In the forum thread about falling on walks, rewrite the paragraph beginning "I placed my left foot" as a short bulleted list of its main events.

start Passage to read

# Darn sidewalks....



## Muddypaws (Apr 20, 2009)

Ok, so Darby and I went for our walk and he was doing great, really truly great. The side walks a pretty clean (some puddles) but no snow, accept at the cross walks because the township piled all the snow there and I don't blame folks for not shoveling through it.

So I was looking ahead at the driveway we would cross the street too when "BLAM" :doh: I am laying on the ground next to Darby. He is such a wonderful guy, he immediately came over to me (I dropped the lead and he didn't bolt) and sniffed but decided that Mommy didn't come down to play and that maybe something was wrong. What a shock that is  to find yourself on the ground. I tripped over an uneven side walk. Banged up my "bad" (why do you always hit the injured part of your anatomy?) and limped home with a soggy parka and wet jeans (so uncomfortable).

But my boy did so well, no pulling and no pouncing with excitement. Makes me so proud (sore) but proud!! 

Please everyone, be careful walking you never know when a side walk is going to "bite" you.


----------



## GoldenJoyx'stwo (Feb 25, 2007)

I fell in my yard like that. One minute standing, next you are flat on the ground. I always seem to fall on my biggest asset! 

I placed my left foot on the only patch of ice in the yard and kicked a ball with the right. Well, you know where I ended up! After realizing I was lying on my backside looking up at the sky, I was a bit in shock. My two came over with wiggling tails and a tongue lick to make sure I was okay. When I realized I didn't break anything I looked around and was glad I was hidden behind our pool and the neighbor's didn't view the scene. I immediately started laughing so hard I nearly wet my pants! I entered our home in a fit of laughter that was so contagious my husband started laughing and he had no clue what happened. 

I hope you recover quickly!


----------



## Laurie (Sep 20, 2009)

Ouch!!! I feel your pain. We have done that more than once this year but for us it's more the ice we're slipping on than tripping over the sidewalks. What a good boy Darby was for consoling you rather than dragging you down the street.

end Passage to read
start Stored data

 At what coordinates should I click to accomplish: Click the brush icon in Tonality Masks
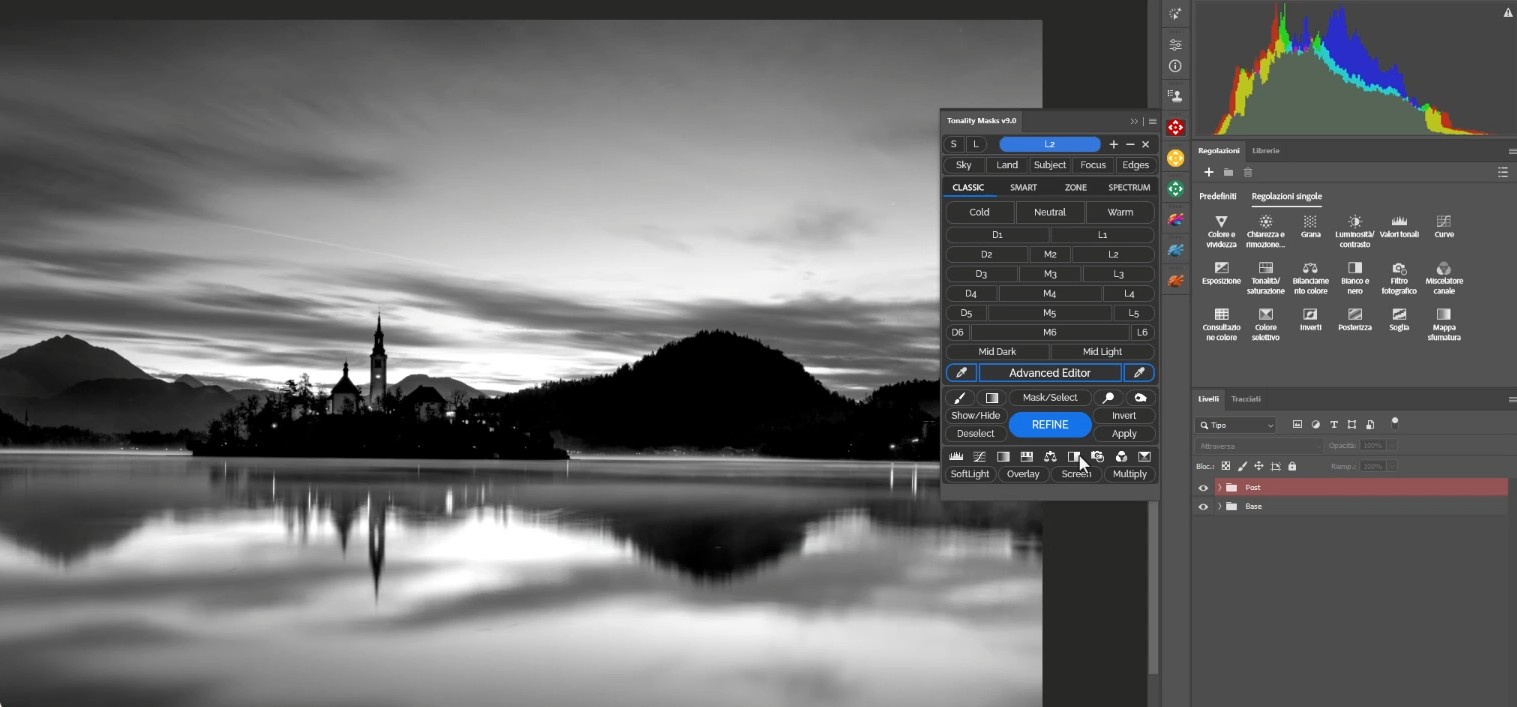pos(959,398)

end Stored data

- [Written response]
- I stepped on the only patch of ice in the yard with my left foot while kicking a ball with my right, and fell.
- I landed on my backside looking up at the sky, a bit in shock.
- My two came over with wiggling tails and a lick to check on me.
- Finding nothing broken, I was glad the pool had hidden the scene from the neighbors.
- I laughed so hard I nearly wet my pants.
- I came inside still laughing, and my husband started laughing too without knowing what had happened.